In some cases, there might only be one implementation for an abstraction. In these cases, the need for the abstract Implementor class is not obvious, and so only a concrete implementation is used. The temptation to not even separate the implementation from the abstraction exists, but Gamma supports the use of the Bridge pattern in this situation if, additionally, "the implementation of a class must not affect its existing clients". (Gamma, 1995, pg 155)

The Bridge pattern does not describe how, where, or when to create the correct Implementor, and so this is a decision to be made during implementation. Gamma suggests three possible approaches; set the Implementor upon construction based on parameters sent the the Abstracts constructor, use a default Implementor and change later as needed, or let a completely different object configure the Bridge. The first two approaches imply that Abstraction would know about all possible ConcreteImplementations. That is, for a class to take advantage of additional ConcreteImplementations (ie extensions to the Implementor), the AbstractClass, and possibly the RefinedAbstractions would need to be updated. This appears to be in slight disagreement with the decoupling and improved extensibility consequences of using the Bridge pattern. However, the implementation details would still be hidden from the client. The third suggested approach is probably to best way to ensure a complete decoupling of the interface and implementation. This is achieved through the use of a factory object (Abstract Factory Gamma, 1995, pp 87 - 95). By letting a separate object configure the bridge, a total decoupling of the Abstractions and Implementors is achieved. Further, if the Implementor is extended, then only the factory object needs to be updated, and not the abstractions. Likewise, any changes or additions to the Abstractions would induce only potential changes to the factory object, while the Implementor and ConcreteImplementations can remain unaware of the Abstractions, thus maintaining the increased extensibility benefits of the Bridge pattern.
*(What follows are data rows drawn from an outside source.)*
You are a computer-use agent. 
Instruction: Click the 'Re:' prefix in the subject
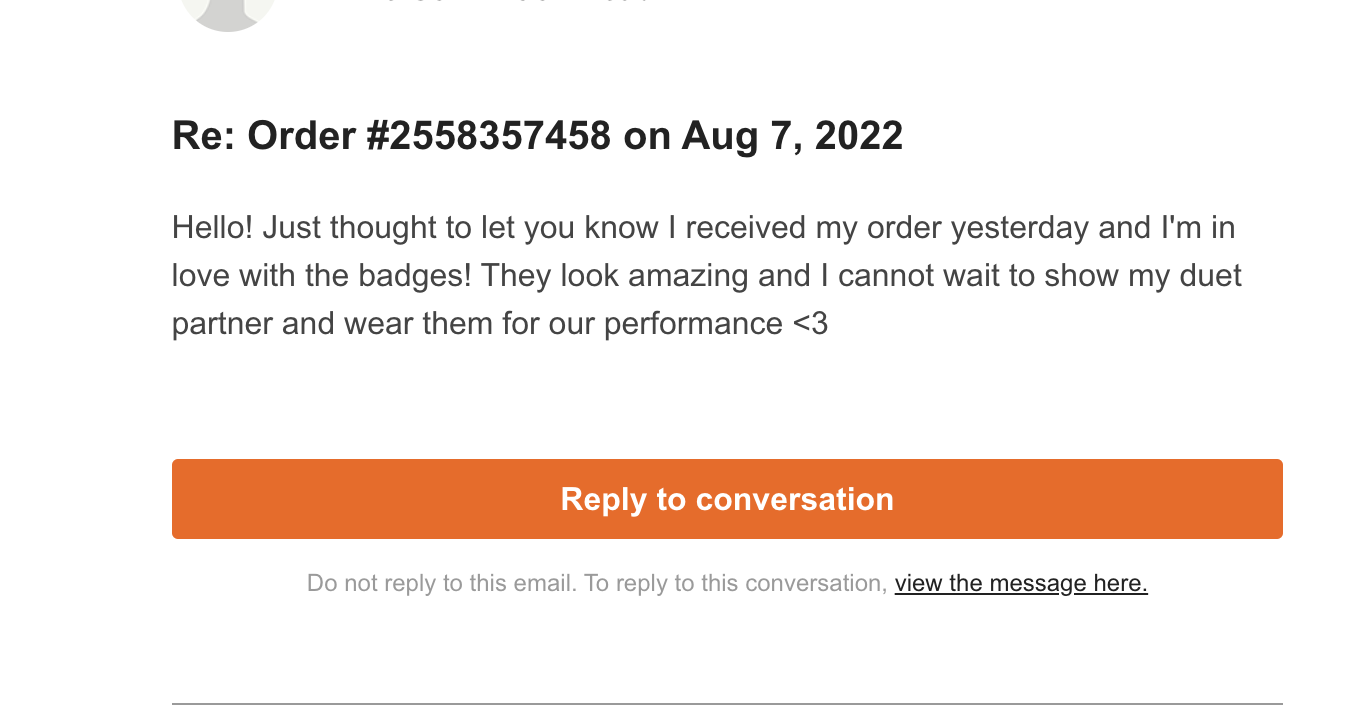click(x=204, y=135)
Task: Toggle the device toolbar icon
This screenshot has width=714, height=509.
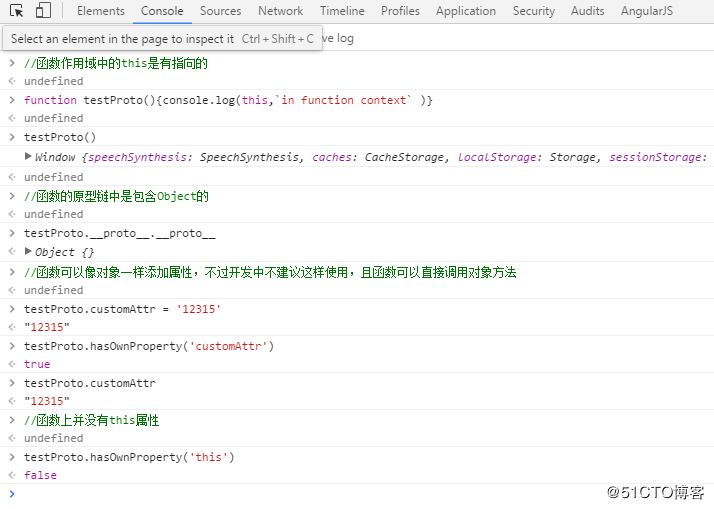Action: pos(43,11)
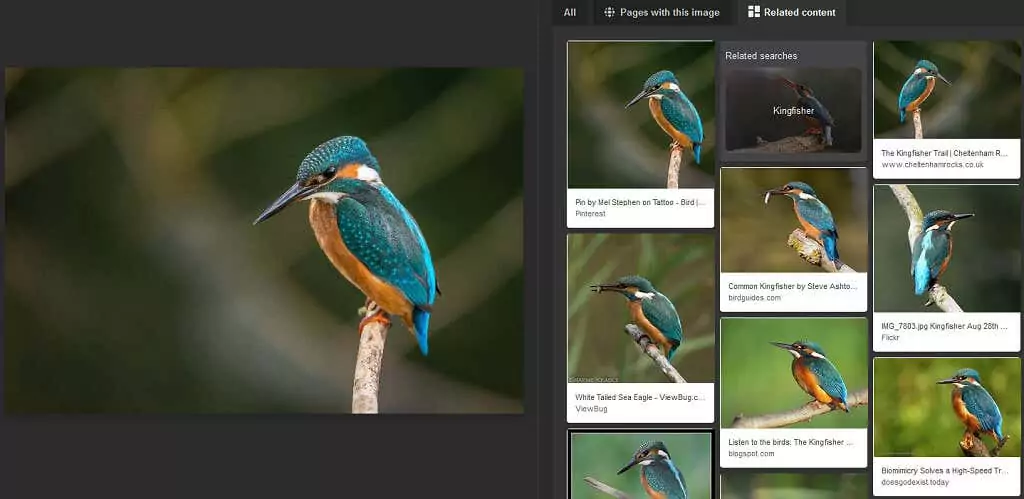This screenshot has height=499, width=1024.
Task: Click the 'Pin by Mel Stephen on Tattoo' link
Action: (639, 202)
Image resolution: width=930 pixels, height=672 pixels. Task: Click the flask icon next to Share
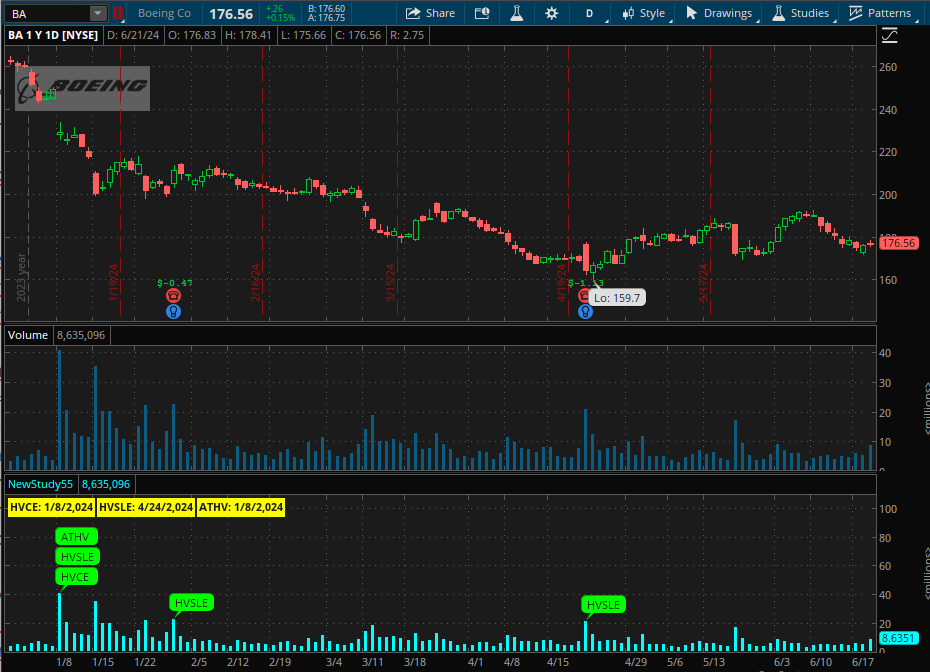[517, 13]
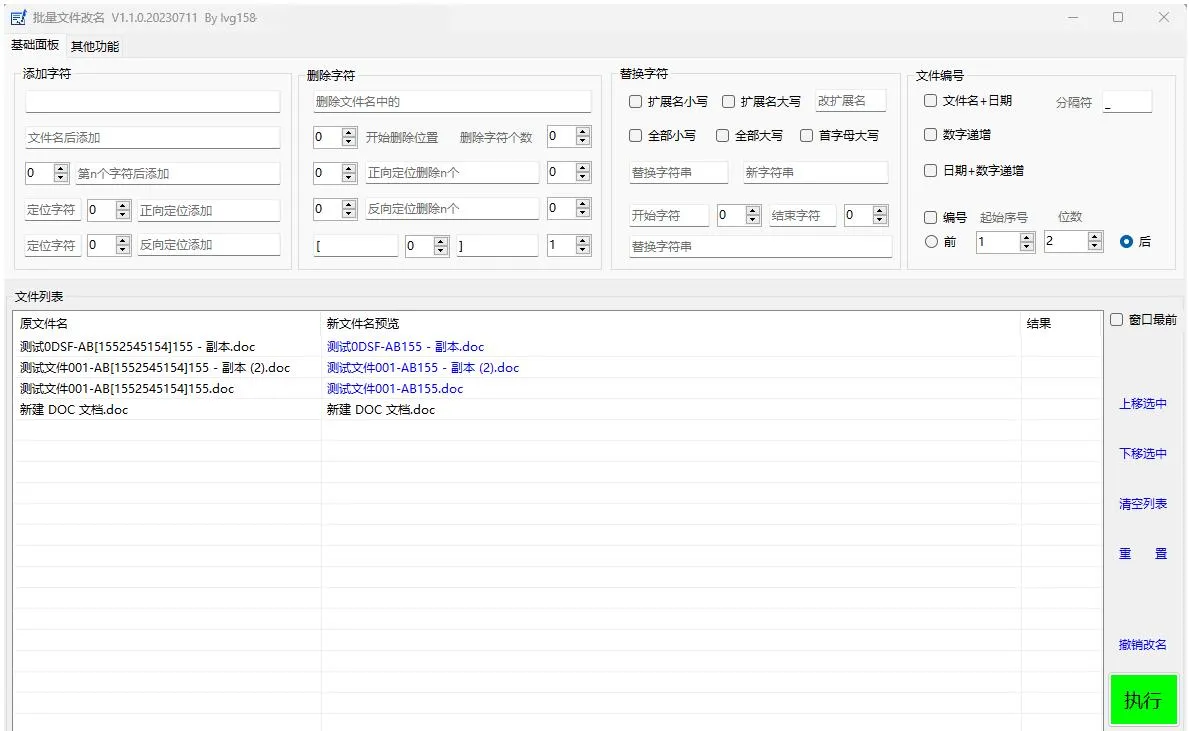Click the 撤销改名 link
The width and height of the screenshot is (1189, 731).
(x=1142, y=644)
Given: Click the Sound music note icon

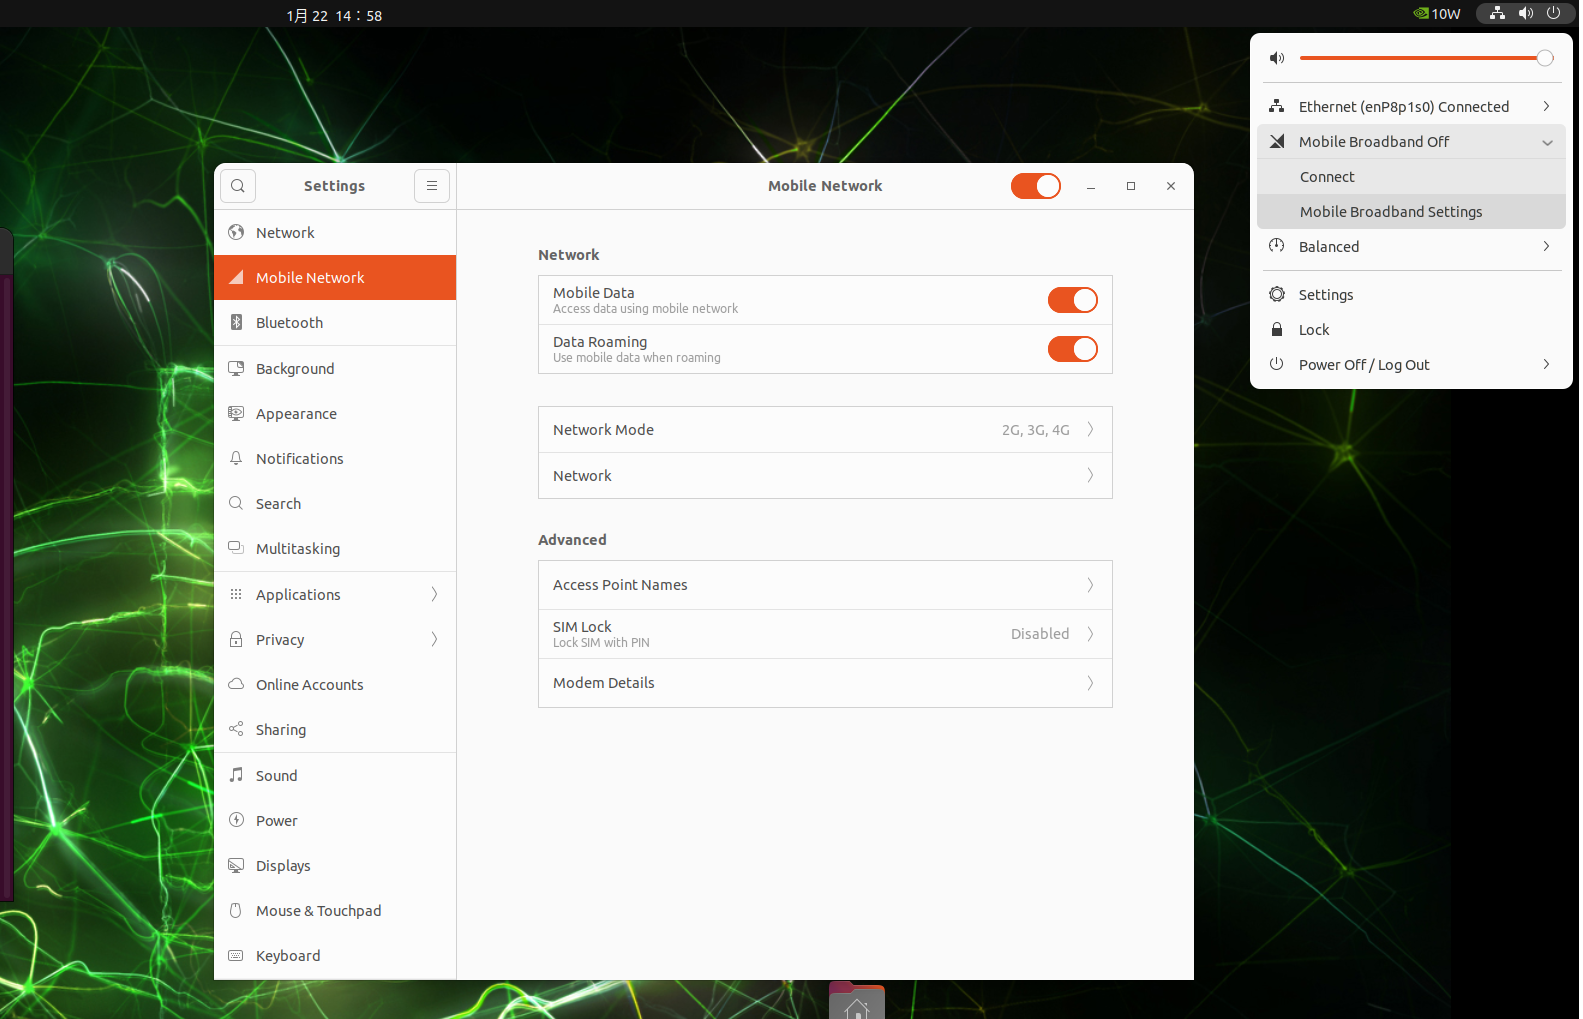Looking at the screenshot, I should click(236, 775).
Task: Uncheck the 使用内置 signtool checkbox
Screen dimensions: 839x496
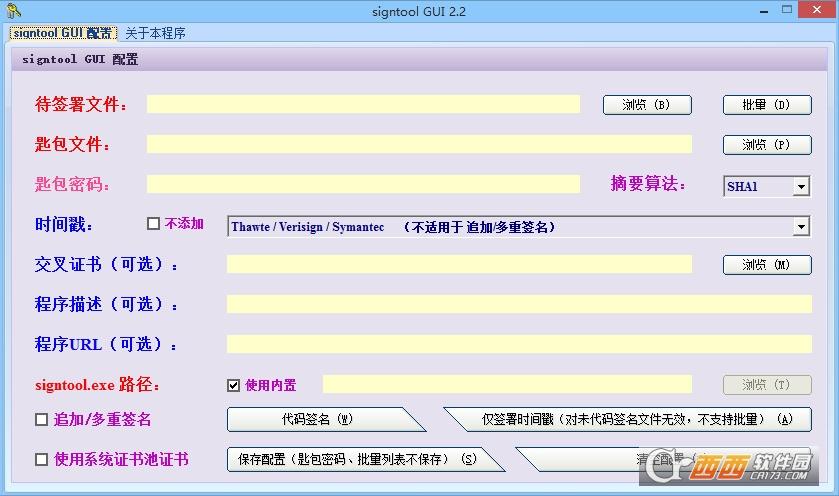Action: (x=233, y=385)
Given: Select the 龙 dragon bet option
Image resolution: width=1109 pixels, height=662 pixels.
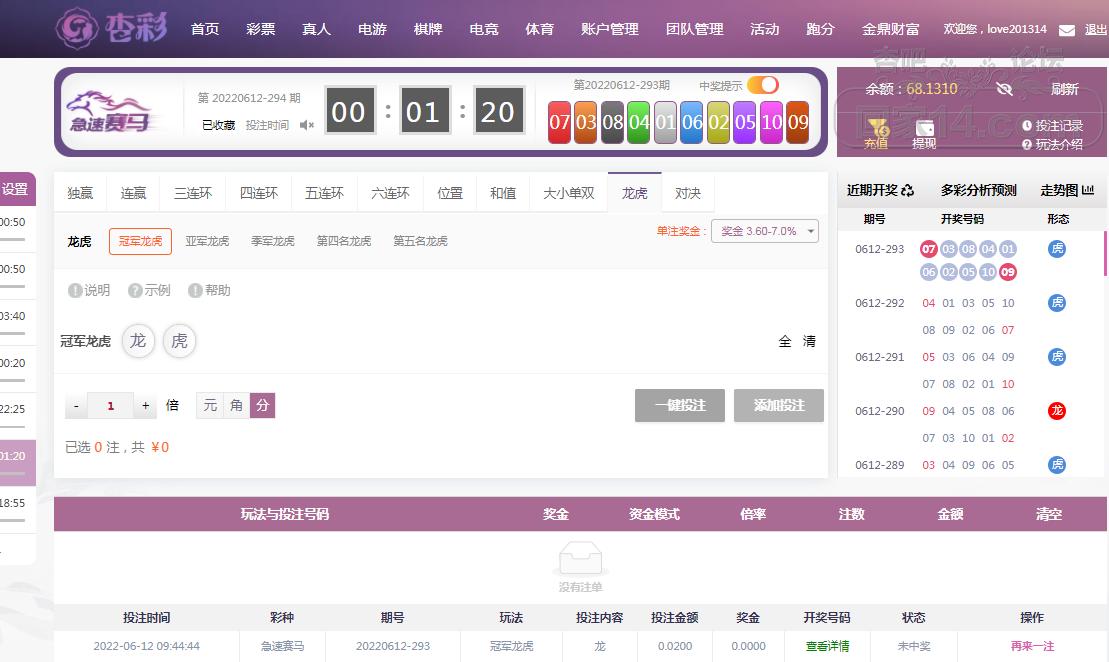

One potential strategy which can be used in a design is to plan to share implementations among several objects. That is, an implementation, when used by an abstraction, keeps track of the number of abstractions using it. This leads to reduced resource requirements for a system, as it promotes object sharing within the system. For example, in a graphical windowing system, there will be multiple windows open at any given time. It would be wasteful of resources to use a new implementor for every window, and so the implementors could be shared among the open windows.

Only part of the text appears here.